Required action: Every record, from first to last, should be written out again exactly.

(Stored items from a collection)
━━━━━━━━━━━━━━━━━━━━━━━━━━━━━━

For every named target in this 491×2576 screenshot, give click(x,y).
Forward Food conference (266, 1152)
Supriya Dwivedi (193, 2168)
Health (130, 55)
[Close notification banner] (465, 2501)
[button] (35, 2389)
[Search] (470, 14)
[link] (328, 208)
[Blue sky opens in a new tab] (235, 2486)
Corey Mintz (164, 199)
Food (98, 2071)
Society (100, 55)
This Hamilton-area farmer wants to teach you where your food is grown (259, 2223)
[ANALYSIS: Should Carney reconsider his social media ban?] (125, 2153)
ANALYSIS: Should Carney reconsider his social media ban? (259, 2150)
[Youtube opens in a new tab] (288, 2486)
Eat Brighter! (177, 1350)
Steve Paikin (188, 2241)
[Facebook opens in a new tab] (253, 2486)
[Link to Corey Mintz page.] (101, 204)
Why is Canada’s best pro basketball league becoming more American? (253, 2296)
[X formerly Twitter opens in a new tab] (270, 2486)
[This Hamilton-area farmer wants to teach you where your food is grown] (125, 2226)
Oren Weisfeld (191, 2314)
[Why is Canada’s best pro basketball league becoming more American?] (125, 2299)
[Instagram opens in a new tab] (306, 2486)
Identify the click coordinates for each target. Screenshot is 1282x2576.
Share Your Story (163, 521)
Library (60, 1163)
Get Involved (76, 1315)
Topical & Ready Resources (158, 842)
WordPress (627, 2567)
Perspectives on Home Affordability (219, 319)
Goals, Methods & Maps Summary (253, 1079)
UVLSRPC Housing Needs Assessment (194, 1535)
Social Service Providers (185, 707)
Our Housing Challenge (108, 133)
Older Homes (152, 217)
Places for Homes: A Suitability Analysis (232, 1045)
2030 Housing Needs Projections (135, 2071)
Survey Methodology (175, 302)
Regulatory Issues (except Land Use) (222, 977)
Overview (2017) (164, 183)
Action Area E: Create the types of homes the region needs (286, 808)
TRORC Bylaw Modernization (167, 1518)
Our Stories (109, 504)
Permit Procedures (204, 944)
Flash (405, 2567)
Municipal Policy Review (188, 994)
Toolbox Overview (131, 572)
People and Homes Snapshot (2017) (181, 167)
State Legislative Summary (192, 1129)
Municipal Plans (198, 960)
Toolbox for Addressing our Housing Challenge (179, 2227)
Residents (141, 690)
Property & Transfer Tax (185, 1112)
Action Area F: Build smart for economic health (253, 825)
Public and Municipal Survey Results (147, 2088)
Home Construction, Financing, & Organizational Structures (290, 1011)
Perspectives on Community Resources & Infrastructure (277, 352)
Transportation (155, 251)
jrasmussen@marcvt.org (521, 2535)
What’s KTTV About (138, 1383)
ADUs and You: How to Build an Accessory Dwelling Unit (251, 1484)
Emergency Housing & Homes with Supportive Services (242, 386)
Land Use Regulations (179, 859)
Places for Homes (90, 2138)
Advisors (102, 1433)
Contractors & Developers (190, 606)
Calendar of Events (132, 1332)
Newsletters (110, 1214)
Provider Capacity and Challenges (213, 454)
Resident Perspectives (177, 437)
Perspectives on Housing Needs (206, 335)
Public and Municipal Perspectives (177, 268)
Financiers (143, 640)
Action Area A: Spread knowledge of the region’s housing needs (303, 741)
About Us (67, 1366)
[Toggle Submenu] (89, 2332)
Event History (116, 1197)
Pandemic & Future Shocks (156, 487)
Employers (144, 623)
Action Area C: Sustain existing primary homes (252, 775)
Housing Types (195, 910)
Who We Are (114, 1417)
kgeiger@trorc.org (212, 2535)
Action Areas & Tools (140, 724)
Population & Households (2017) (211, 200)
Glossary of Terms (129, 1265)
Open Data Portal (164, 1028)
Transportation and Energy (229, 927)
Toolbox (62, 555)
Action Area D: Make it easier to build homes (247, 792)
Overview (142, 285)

━━━━━━━━━━━━━━━━━━━━━━━━━━━━━━

Answer box:
For every named target in this 491×2576 screenshot, give click(x,y).
Forward Food conference (266, 1152)
Supriya Dwivedi (193, 2168)
Health (130, 55)
[Close notification banner] (465, 2501)
[button] (35, 2389)
[Search] (470, 14)
[link] (328, 208)
[Blue sky opens in a new tab] (235, 2486)
Corey Mintz (164, 199)
Food (98, 2071)
Society (100, 55)
This Hamilton-area farmer wants to teach you where your food is grown (259, 2223)
[ANALYSIS: Should Carney reconsider his social media ban?] (125, 2153)
ANALYSIS: Should Carney reconsider his social media ban? (259, 2150)
[Youtube opens in a new tab] (288, 2486)
Eat Brighter! (177, 1350)
Steve Paikin (188, 2241)
[Facebook opens in a new tab] (253, 2486)
[Link to Corey Mintz page.] (101, 204)
Why is Canada’s best pro basketball league becoming more American? (253, 2296)
[X formerly Twitter opens in a new tab] (270, 2486)
[This Hamilton-area farmer wants to teach you where your food is grown] (125, 2226)
Oren Weisfeld (191, 2314)
[Why is Canada’s best pro basketball league becoming more American?] (125, 2299)
[Instagram opens in a new tab] (306, 2486)
Identify the click coordinates for each target. Screenshot is 1282x2576.
Share Your Story (163, 521)
Library (60, 1163)
Get Involved (76, 1315)
Topical & Ready Resources (158, 842)
WordPress (627, 2567)
Perspectives on Home Affordability (219, 319)
Goals, Methods & Maps Summary (253, 1079)
UVLSRPC Housing Needs Assessment (194, 1535)
Social Service Providers (185, 707)
Our Housing Challenge (108, 133)
Older Homes (152, 217)
Places for Homes: A Suitability Analysis (232, 1045)
2030 Housing Needs Projections (135, 2071)
Survey Methodology (175, 302)
Regulatory Issues (except Land Use) (222, 977)
Overview (2017) (164, 183)
Action Area E: Create the types of homes the region needs (286, 808)
TRORC Bylaw Modernization (167, 1518)
Our Stories (109, 504)
Permit Procedures (204, 944)
Flash (405, 2567)
Municipal Policy Review (188, 994)
Toolbox Overview (131, 572)
People and Homes Snapshot (2017) (181, 167)
State Legislative Summary (192, 1129)
Municipal Plans (198, 960)
Toolbox for Addressing our Housing Challenge (179, 2227)
Residents (141, 690)
Property & Transfer Tax (185, 1112)
Action Area F: Build smart for economic health (253, 825)
Public and Municipal Survey Results (147, 2088)
Home Construction, Financing, & Organizational Structures (290, 1011)
Perspectives on Community Resources & Infrastructure (277, 352)
Transportation (155, 251)
jrasmussen@marcvt.org (521, 2535)
What’s KTTV About (138, 1383)
ADUs and You: How to Build an Accessory Dwelling Unit (251, 1484)
Emergency Housing & Homes with Supportive Services (242, 386)
Land Use Regulations (179, 859)
Places for Homes (90, 2138)
Advisors (102, 1433)
Contractors & Developers (190, 606)
Calendar of Events (132, 1332)
Newsletters (110, 1214)
Provider Capacity and Challenges (213, 454)
Resident Perspectives (177, 437)
Perspectives on Housing Needs (206, 335)
Public and Municipal Perspectives (177, 268)
Financiers (143, 640)
Action Area A: Spread knowledge of the region’s housing needs (303, 741)
About Us (67, 1366)
[Toggle Submenu] (89, 2332)
Event History (116, 1197)
Pandemic & Future Shocks (156, 487)
Employers (144, 623)
Action Area C: Sustain existing primary homes (252, 775)
Housing Types (195, 910)
Who We Are (114, 1417)
kgeiger@trorc.org (212, 2535)
Action Areas & Tools (140, 724)
Population & Households (2017) (211, 200)
Glossary of Terms (129, 1265)
Open Data Portal (164, 1028)
Transportation and Energy (229, 927)
Toolbox (62, 555)
Action Area D: Make it easier to build homes (247, 792)
Overview (142, 285)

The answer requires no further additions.